Demasiado a menudo los más dolorosos debates en el interior de la Iglesia son camuflados con un falso irenismo. En su afán de no parecer «airados» o «divisivos», muchos católicos dicen ver concordia donde en realidad no hay más que conflicto. Antes que parecer descorazonados, prefieren hablar de una «vibrante comunidad de fe», mientras cae la asistencia a Misa y se erosiona la influencia de la moral católica.

A veces, la manipulación de los hechos va más allá de las meras «buenas palabras», y se acerca peligrosamente la pura deshonestidad. Cuando el magisterio advierte contra corrientes teológicas heterodoxas, los teólogos más próximos a estas corrientes insisten en que el Vaticano ha malinterpretado sus escritos, o que las doctrinas condenadas son distintas, en ciertos aspectos oscuros pero cruciales, de los que ellos en realidad profesan. O cuando la Santa Sede hace una llamada a rectificar (como, por ejemplo, hace un año, cuando siete congregaciones de la Curia Romana pidieron que se acabara con la confusión de funciones entre laicos y clérigos en la liturgia [ver servicio 161/97]), algunos obispos tranquilizan a sus fieles diciéndoles que la advertencia va dirigida a la Iglesia de otros países, aun cuando es evidente que se cometen abusos dentro de sus propias jurisdicciones.

Este no afrontar los hechos acarrea un grave coste.
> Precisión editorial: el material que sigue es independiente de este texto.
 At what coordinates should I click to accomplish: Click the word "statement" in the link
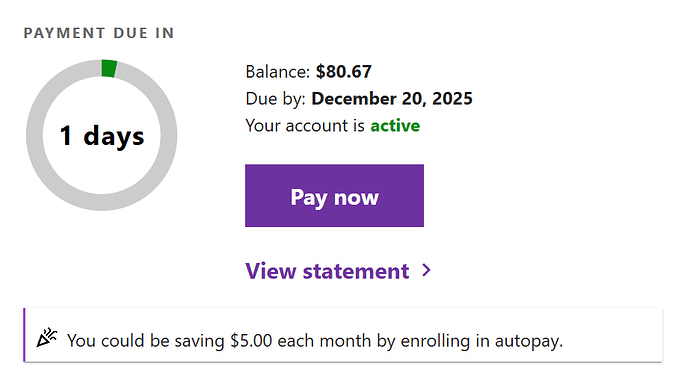356,271
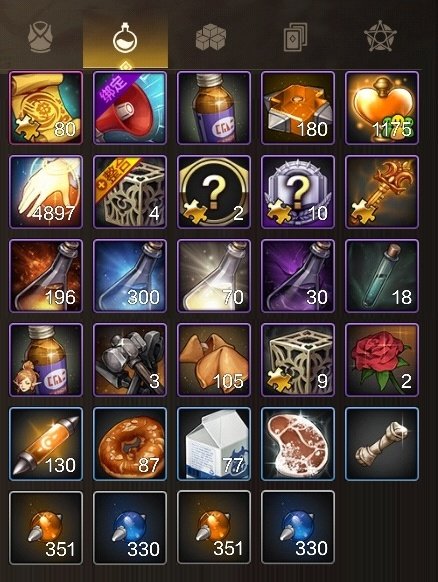Select the hammer and wrench tools item
Screen dimensions: 438x582
pyautogui.click(x=130, y=360)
Cuando pasamos por alto nuestros problemas, damos la impresión de que esos problemas son insignificantes: que no es importante para los católicos aceptar las verdades fundamentales de la fe, frecuentar los sacramentos o cumplir la ley moral.

A veces, cuando el abuso del lenguaje es particularmente acentuado, añoramos los primeros tiempos de la Iglesia, cuando una controversia cristológica podía provocar una fuerte discusión entre representantes de distintas escuelas teológicas. No pretendemos idealizar esas disputas antiguas; reconocemos que a menudo las intrigas políticas nublan las cuestiones teológicas y que muchas veces la rivalidad llevó a faltar a la caridad, incluso con derramamiento de sangre. Pero, al menos, en la época de los primeros concilios de la Iglesia, nadie podía dudar de que a los cristianos les importaba que se resolvieran las disputas teológicas.

Antes incluso, San Pedro y San Pablo no trataron de ocultar sus desavenencias en asuntos pastorales, y su valiente franqueza facilitaba resolver estos asuntos de modo amistoso. Si discrepamos con quienes desafían directamente las enseñanzas de la Iglesia, al menos podemos admirar su honestidad. Mientras no reconozcamos abiertamente nuestras diferencias, no podemos esperar resolverlas.